Regionale netwerken, zo is de gedachte, zijn de bouwstenen par excellence van onze kenniseconomie. Ze hebben oog voor de specifieke bedrijvigheid in de regio, creëren een nieuwe vorm van nabijheid en identiteit, en scheppen de gelegenheid om van elkaar te leren.

Onderzoek

Het Max Goote Kenniscentrum wil deze ontwikkeling naar de regio in internationaal perspectief bezien. Centraal in het onderzoek staat hoe onze situatie in Nederland zich verhoudt tot de praktijk in andere Europese landen. Is het toenemende belang van de regio een uitvindsel van Nederlandse bodem of een internationale trend?

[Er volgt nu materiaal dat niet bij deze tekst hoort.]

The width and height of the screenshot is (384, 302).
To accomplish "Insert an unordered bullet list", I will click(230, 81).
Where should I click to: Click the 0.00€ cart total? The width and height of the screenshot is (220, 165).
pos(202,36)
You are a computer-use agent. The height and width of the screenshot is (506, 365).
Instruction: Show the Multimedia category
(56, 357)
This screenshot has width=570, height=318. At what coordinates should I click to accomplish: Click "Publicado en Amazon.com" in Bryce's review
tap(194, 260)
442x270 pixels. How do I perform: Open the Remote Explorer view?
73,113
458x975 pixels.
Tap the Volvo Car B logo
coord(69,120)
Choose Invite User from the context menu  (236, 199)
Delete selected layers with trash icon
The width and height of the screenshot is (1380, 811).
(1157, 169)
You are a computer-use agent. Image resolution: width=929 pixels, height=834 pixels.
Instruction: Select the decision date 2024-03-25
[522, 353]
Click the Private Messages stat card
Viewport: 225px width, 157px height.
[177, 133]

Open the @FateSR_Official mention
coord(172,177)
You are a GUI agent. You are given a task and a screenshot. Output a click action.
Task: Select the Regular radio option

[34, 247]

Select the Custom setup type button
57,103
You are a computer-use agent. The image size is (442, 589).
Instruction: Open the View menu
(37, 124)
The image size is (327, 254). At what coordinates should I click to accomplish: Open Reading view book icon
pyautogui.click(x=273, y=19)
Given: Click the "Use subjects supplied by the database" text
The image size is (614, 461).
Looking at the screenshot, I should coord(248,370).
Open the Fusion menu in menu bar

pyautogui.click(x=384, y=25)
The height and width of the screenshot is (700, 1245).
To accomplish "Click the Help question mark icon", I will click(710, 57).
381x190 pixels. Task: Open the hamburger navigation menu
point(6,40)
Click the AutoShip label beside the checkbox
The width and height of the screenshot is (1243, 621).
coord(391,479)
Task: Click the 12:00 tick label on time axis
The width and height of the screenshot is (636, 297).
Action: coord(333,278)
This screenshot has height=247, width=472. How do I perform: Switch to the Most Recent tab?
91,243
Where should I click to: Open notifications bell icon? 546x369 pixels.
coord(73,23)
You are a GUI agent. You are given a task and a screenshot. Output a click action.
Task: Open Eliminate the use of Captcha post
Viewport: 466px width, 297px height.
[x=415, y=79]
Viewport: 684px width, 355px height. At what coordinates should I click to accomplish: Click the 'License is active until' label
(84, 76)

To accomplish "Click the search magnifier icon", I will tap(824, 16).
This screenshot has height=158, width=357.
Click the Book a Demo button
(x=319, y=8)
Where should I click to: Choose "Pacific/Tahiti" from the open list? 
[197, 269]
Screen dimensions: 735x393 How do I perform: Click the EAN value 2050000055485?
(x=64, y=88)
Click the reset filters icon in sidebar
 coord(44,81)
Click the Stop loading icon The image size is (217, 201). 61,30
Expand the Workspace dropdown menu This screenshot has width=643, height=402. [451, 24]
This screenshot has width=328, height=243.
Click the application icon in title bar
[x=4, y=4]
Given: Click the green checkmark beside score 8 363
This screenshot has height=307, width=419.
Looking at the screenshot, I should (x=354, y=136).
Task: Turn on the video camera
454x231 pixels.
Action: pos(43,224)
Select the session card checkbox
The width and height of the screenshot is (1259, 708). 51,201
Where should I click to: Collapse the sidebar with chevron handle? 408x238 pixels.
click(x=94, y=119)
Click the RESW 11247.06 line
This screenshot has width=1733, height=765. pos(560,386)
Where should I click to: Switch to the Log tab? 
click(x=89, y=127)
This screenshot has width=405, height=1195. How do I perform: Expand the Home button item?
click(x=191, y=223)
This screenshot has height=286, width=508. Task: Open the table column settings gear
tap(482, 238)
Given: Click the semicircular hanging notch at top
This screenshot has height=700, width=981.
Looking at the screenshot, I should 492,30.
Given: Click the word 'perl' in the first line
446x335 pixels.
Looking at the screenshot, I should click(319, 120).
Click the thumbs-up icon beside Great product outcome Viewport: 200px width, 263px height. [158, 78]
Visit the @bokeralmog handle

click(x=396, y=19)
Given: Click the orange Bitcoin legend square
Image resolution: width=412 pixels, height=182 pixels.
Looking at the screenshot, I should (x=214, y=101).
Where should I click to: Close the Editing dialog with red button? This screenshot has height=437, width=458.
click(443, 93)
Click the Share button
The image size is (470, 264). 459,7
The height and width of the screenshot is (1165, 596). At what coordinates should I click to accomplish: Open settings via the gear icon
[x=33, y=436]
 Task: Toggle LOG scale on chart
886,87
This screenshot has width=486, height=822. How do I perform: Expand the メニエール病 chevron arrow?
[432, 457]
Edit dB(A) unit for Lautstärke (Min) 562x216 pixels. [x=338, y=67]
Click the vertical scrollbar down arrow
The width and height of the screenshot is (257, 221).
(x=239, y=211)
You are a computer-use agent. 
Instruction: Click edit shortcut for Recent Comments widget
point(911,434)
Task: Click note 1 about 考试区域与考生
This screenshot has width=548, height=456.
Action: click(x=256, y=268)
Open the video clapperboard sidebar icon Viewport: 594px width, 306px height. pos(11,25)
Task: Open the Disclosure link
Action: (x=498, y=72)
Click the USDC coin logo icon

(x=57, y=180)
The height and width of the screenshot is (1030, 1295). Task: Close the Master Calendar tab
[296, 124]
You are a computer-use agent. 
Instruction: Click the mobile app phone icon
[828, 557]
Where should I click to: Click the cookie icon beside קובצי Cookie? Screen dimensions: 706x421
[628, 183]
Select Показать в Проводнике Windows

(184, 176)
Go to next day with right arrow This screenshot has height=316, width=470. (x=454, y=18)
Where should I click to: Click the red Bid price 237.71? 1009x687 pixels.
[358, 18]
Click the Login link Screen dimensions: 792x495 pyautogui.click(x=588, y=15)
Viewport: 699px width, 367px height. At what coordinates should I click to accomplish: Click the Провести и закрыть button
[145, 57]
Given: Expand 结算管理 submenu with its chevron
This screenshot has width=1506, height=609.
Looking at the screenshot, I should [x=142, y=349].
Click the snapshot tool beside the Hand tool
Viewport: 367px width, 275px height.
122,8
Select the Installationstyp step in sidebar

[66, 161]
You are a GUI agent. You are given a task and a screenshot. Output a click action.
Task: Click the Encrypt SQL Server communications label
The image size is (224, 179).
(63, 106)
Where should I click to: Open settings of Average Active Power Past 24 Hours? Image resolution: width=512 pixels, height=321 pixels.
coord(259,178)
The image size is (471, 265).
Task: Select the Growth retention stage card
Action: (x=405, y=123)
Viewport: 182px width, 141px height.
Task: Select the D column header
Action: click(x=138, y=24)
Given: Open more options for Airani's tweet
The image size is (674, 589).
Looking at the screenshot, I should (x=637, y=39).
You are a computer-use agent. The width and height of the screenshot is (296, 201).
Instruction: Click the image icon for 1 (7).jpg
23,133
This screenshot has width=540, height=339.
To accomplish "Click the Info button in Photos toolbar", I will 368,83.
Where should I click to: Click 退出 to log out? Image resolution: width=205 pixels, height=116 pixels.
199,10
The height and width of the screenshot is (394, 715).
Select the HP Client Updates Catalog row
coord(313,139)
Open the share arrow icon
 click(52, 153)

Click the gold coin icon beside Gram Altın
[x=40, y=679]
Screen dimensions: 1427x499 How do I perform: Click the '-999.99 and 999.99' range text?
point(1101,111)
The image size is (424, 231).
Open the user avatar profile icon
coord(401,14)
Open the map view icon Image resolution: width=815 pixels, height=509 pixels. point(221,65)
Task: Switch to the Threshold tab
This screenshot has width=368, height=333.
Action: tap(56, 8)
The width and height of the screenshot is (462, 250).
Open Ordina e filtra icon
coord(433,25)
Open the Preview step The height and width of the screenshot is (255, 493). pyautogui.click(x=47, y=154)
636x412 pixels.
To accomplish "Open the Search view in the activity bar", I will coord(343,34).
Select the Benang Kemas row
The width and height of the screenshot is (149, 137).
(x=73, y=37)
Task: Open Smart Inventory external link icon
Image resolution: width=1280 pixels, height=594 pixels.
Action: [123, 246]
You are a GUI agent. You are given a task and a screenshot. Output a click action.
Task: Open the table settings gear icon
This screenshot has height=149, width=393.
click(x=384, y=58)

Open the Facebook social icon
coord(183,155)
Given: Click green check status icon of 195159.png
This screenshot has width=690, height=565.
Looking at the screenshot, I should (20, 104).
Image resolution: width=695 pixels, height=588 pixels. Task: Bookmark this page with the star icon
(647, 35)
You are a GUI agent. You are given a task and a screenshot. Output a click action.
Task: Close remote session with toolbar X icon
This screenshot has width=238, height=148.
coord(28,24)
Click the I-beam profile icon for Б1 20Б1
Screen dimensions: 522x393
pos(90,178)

Lopen we voorop in deze ontwikkeling of was de race al lang begonnen?

Voorts is een kritische kijk gewenst op het overheidsbeleid en de reacties uit het veld. Was Koers bve de stimulans die het poogde te zijn, of een voorbeeld van achterhaald overheidsbeleid in een reeds veranderde samenleving? In hoeverre voldoet het beleid aan de wensen van het veld en welke rol spelen bijvoorbeeld werkgevers en regionale autoriteiten zelf in deze ontwikkeling? Bestaat deze alleen in de hoofden van de beleidsmaker, of wordt deze ook zo ervaren door deelnemer en docent? Ook hier schuwen we het niet om over de grens te kijken: komt de nota-realiteit van andere landen overeen met de praktijk zoals we die daar zullen ervaren?

Kortom: een ambitieus onderzoek met een hoge mate van maatschappelijke relevantie. Genoeg vragen, het zoeken is naar antwoorden.